The market action of the last 24 hours can be summated as thus:
The Fed didn’t raise rates, so the US Dollar fell and all risk rallied
hard.
The fact the Fed didn’t raise rates is not important. Interest rates have
not been at zero for six years. And the last real period of tightening ended
in 2006, nearly a full decade ago.
In the simplest of terms, for the Fed not to be raising rates is not
interesting. What IS interesting is WHY the Fed is not raising
rates.
Of course there are many reasons why: the economy is not strong enough to
handle it, the Fed missed its chance to raise rates in 2011-2012, etc.
However, there is only one REAL reason why rates remain so low:
Actually it’s $555 trillion reason: and they are derivatives based
on interest rates.
That is not a typo. $555 trillion… as in an amount greater than 700% of
global GDP.
The world tracks "risk" based on the yield of the 10-Yr US
Treasury. This yield has generally been falling non-stop since 1983. So we've
had well over 30 years of money getting cheaper.
It is not coincidence that as money got cheaper, Wall Street went nuts
with leverage. And given that rates have generally been trending down for
over 30 years, betting on cheap money became one of the easiest trades in the
world.
And that is how you get to where we are today: with a global bond
bubble with over $555 trillion in derivatives trading based on it.
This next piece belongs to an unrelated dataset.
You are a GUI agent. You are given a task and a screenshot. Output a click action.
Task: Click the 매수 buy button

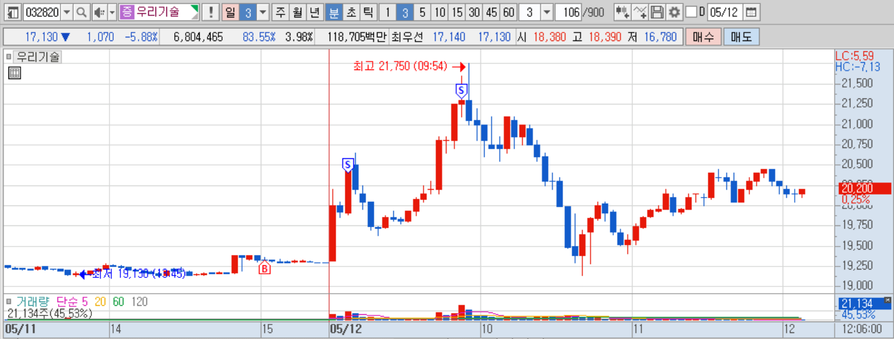click(x=703, y=37)
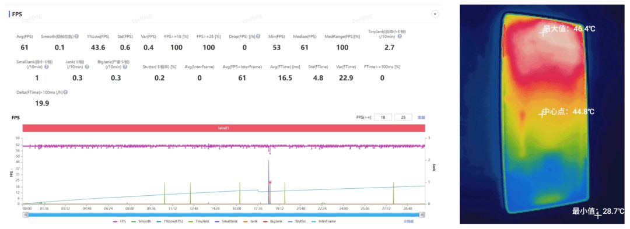Open help icon for Delta(FTime)>100ms

65,92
This is the REAL issue with interest rates, NOT the economy. The Fed
cannot and will not raise rates any significant amount without risking a
Crisis that would make 2008 look like a picnic (the CDO market which caused
2008 was a mere $50-60 trillion in size by comparison).
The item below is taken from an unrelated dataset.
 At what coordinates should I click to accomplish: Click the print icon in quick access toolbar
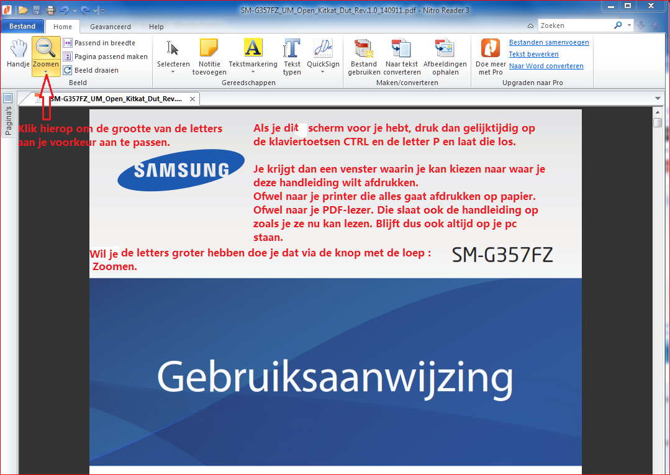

This is why Ben Bernanke told a group of hedge fund managers behind closed
doors “rates will not normalize in my lifetime.” Rates CANNOT normalize because
this would instantly implode the financial system.
However, the Fed has backed itself into a corner. Globally the bond
markets are already starting to plunge pushing rates higher. Spain, and
Italy’s bond yields have already taken out their downtrends (meaning bonds
are falling and yields are rising). Japan is fast approaching the critical
point at which it does the same.
And even the US is about to have its bonds test resistance (a break above
the trendline means it’s GAME OVER for the Fed).
In short: 2008 was a warm up. The REAL Crisis concerns the bond bubble
which is exponentially larger in scope.